Those crawlers can almost always be recognized by the UA.
Yes, no doubt.
Definitely an interesting idea, I should check the scene to figure out how many 'adversaries' are actually scanning robots.txt files.
Ooo that's a good idea, I will definitely start implementing this
"I don't always expose my production database on a public URL, but when I do, I put a 'Disallow' in my robots.txt for it."
It reminds me of that scene from Spaceballs.
"The combination is... 1-2-3-4-5."
"That's amazing! I've got the same combination on my luggage!"
There's a running joke among web pentesters about robots.txt being the first place you look when hitting a new site.
Meanwhile over in .gov I’ve had to explain to a pentester that it wasn’t a security problem that robots.txt was accessible without authentication, based on a very big vendor’s scanner having badly regurgitated the OWASP advice.
The "security" world has an unusually high level of total incompetence. It is scary.
---
# YOUR TASK
Continue the forum thread about robots.txt and security past its last comment. The records play no part in this work.

# DATA LINES
---
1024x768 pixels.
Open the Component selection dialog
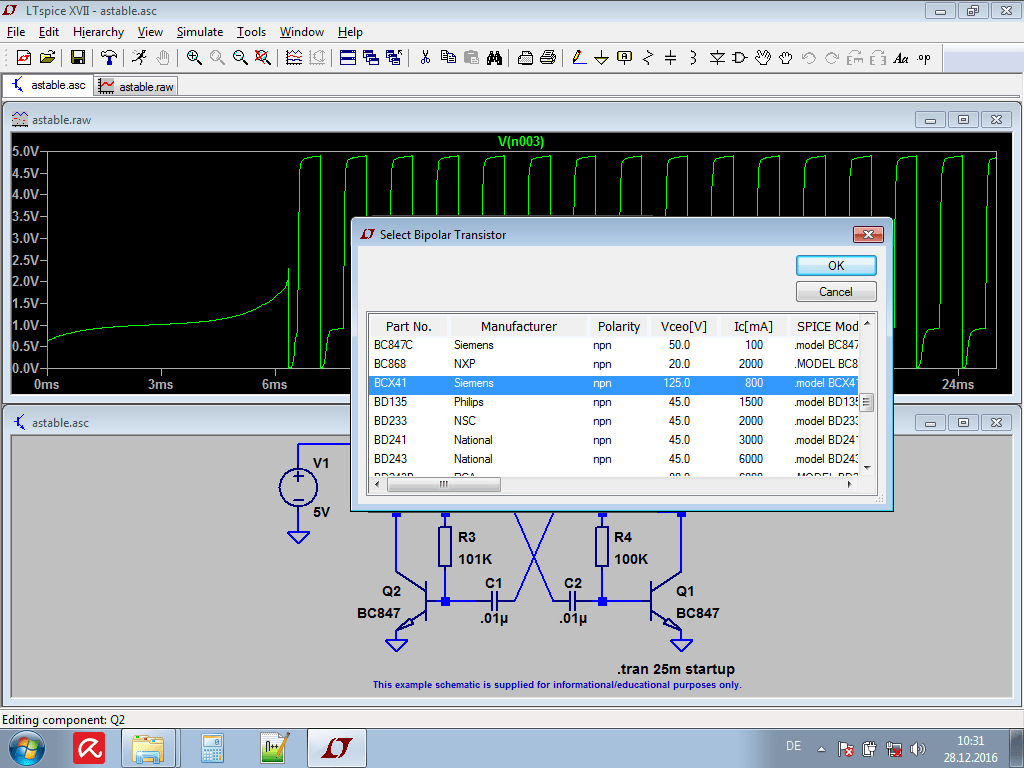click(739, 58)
---
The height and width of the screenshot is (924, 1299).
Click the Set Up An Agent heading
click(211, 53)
---
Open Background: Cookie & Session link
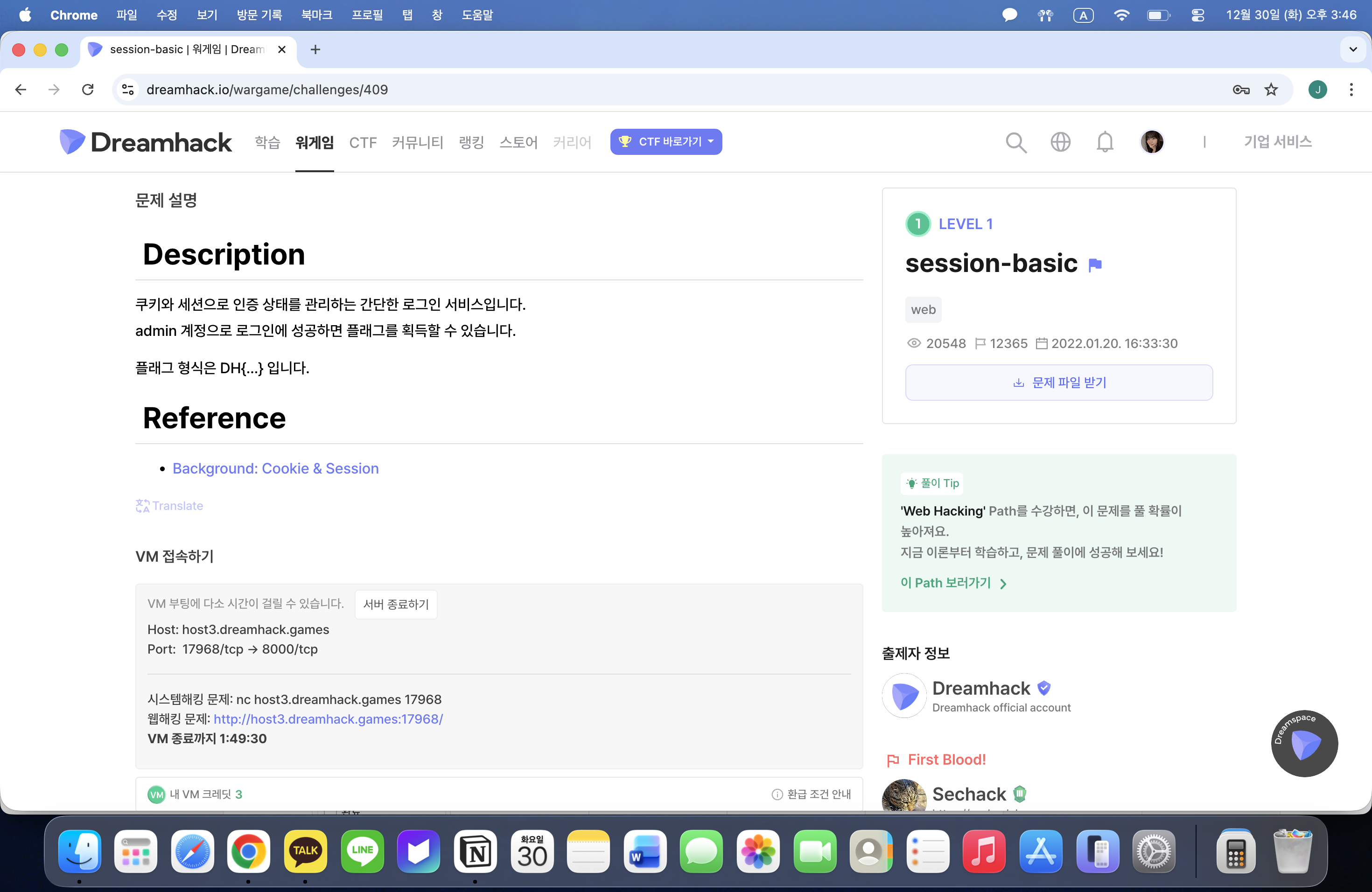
---
# RESPONSE BELOW
This is common any time there’s so much demand: in the late 90s it was not uncommon to be in a room full of people who were ostensibly web developers and didn’t understand how the web or their backend servers worked but were certain they were about to become rich.
Security is especially bad because so many large organizations are under pressure to improve but the market is tight and the pool of experts is limited. Also, many places have outsourced to large contracting companies who don’t want to admit they don’t have enough qualified staff and will hope that you’ll be satisfied with whoever they deliver.
Yeah no doubt it is a phase.
It's just a really nasty phrase right now.
I always think of this:
https://medium.com/@djhoulihan/no-panera-bread-doesnt-take-s...
A few years ago I purposefully put a couple of "interesting" paths in the robots.txt as a honeypot to test/capture bot conformance and malicious actors. Not one hit ever.
They just found a path further up and compromised you via that instead of bothering with the rest of the robots.txt :D
A while back I wrote a Python script to watch for links posted on Twitter and then scrape their /robots.txt file [1]. The requests are routed through Tor for privacy purposes.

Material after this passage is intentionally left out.